Breast cancer screening: the barriers and the solutions
Early detection is key to increasing the odds of survival for breast cancer. Regular checking and mammograms are key to early detection. A mammogram is an X-ray picture of the breasts that often helps detect breast cancer three years before it can be felt.
So why is it that many women choose not to get checked?
"I am too young…"
Most young women choose not to get checked based on the presumed invulnerability of their youth and the immunity that comes along with that. However, women also forget the fact that more than 5 percent of breast cancer cases occur in women under 40 — which jeopardises the safety net of supposed everlasting protection against fatal diseases.
"I am embarrassed…"
A significant portion of women — especially South-Asian women choose not to get screenings simply because they are embarrassed.
Of the shame and stigma that surrounds breast cancer, of the mortification of being topless in a doctor's office. Similarly, Bangladeshi women are also discouraged from doing self-check-ups by themselves at home — the very act deemed crude and indecent. This breeds a culture of women who are too embarrassed to check up on their bodies until absolutely necessary — often it's too late by then for a long-lasting treatment. However, shame and stigma have no place in breast cancer. This needs to be eradicated and overcome in order to successfully recover from the disease.
"It has adverse side effects…"
One of the more popular myths surrounding mammograms would be the supposed ghastly side-effects of the X-ray used. There is a misconception that repeated mammograms may lead to further cancer — however that notion has been disputed by countless experts and medical professionals.

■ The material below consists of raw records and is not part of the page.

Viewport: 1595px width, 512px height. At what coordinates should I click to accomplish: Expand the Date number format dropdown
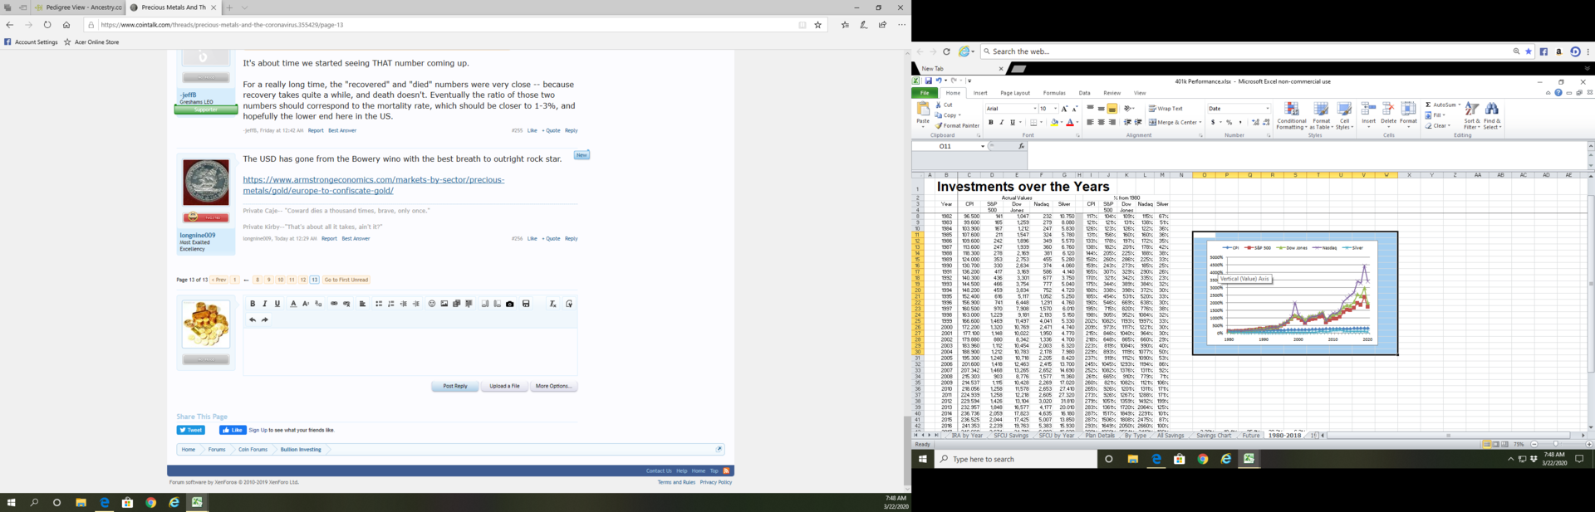tap(1267, 109)
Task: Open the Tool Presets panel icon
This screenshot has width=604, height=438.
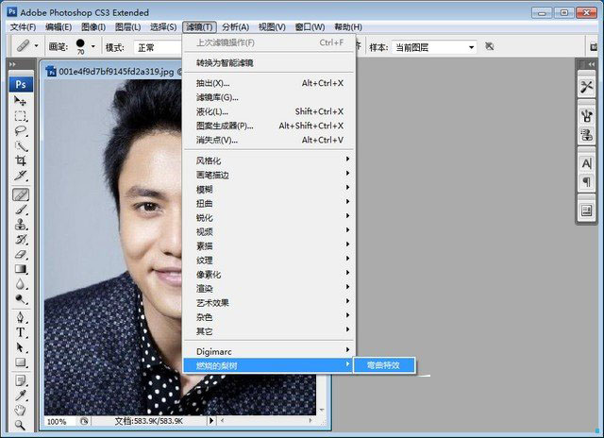Action: click(586, 87)
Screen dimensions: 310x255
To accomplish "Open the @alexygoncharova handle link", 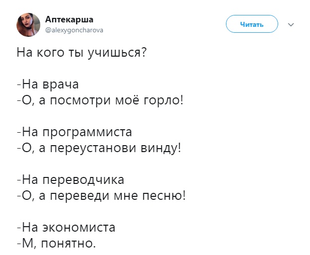I will pyautogui.click(x=74, y=30).
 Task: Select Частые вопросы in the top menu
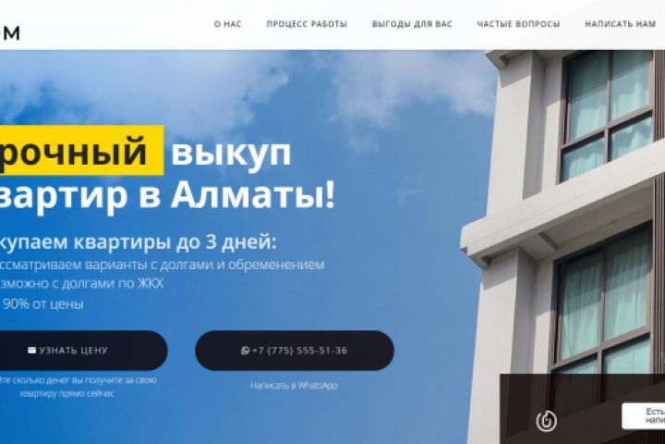tap(518, 24)
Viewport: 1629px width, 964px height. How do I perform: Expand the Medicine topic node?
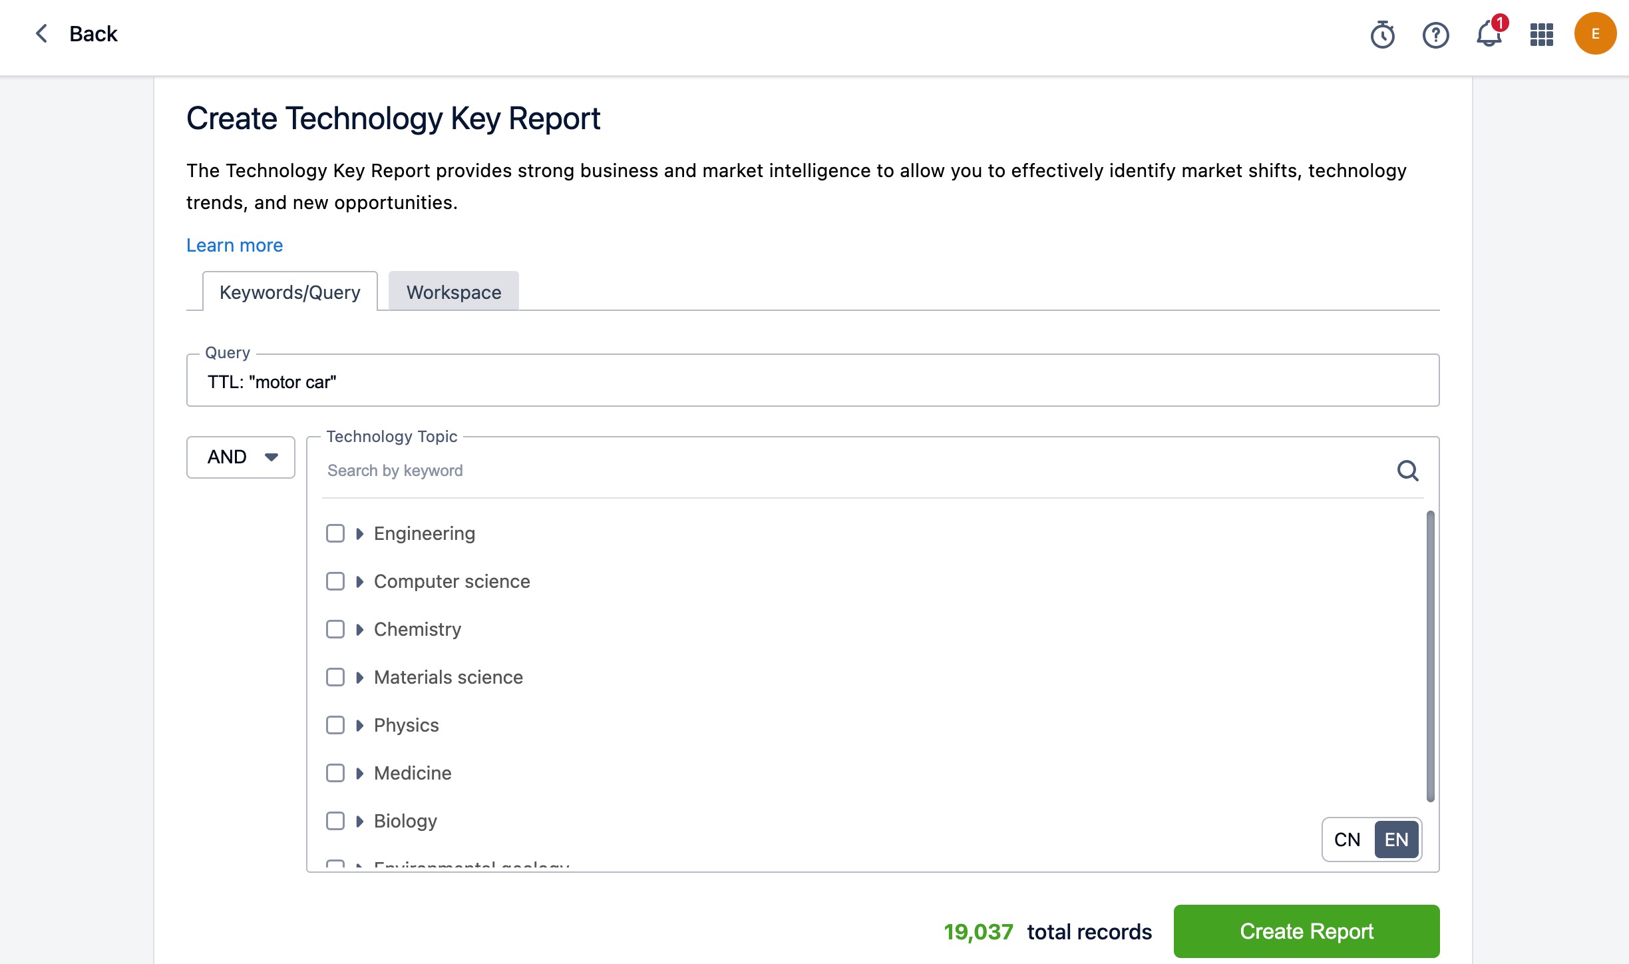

Most mammograms use only a small, harmless amount of radiation, comparable to the background radiation of the average woman. On top of that, most mammograms are also conducted within the medical guidelines by highly skilled medical professionals in state-of-the-art hospitals and clinics.
This is another reason why a lot of women do not get mammograms — because it may hurt. True, it may be hurtful and uncomfortable, but the pain is not usually worse than a pinch for most women. And even if it is, it is important to remember that temporary pain and discomfort is almost always better than a life-threatening disease.
"It is expensive…"
Mammograms and regular screenings can get pretty expensive for most people. The high hospital and clinic bill may be another deterrent towards women getting checked. However, there are many schemes and resources available for those in need. For one, Bangladesh Cancer Aid Trust helps out impoverished women with breast cancer to pay their doctor bills.
Breast cancer is a deadly disease — made even deadlier by late diagnosis, shame, and misconceptions. However, it is time we start encouraging women to take control of their bodies and care for themselves accordingly by getting checked on the regular. Only then can we try to reduce the risk of fatality of breast cancer.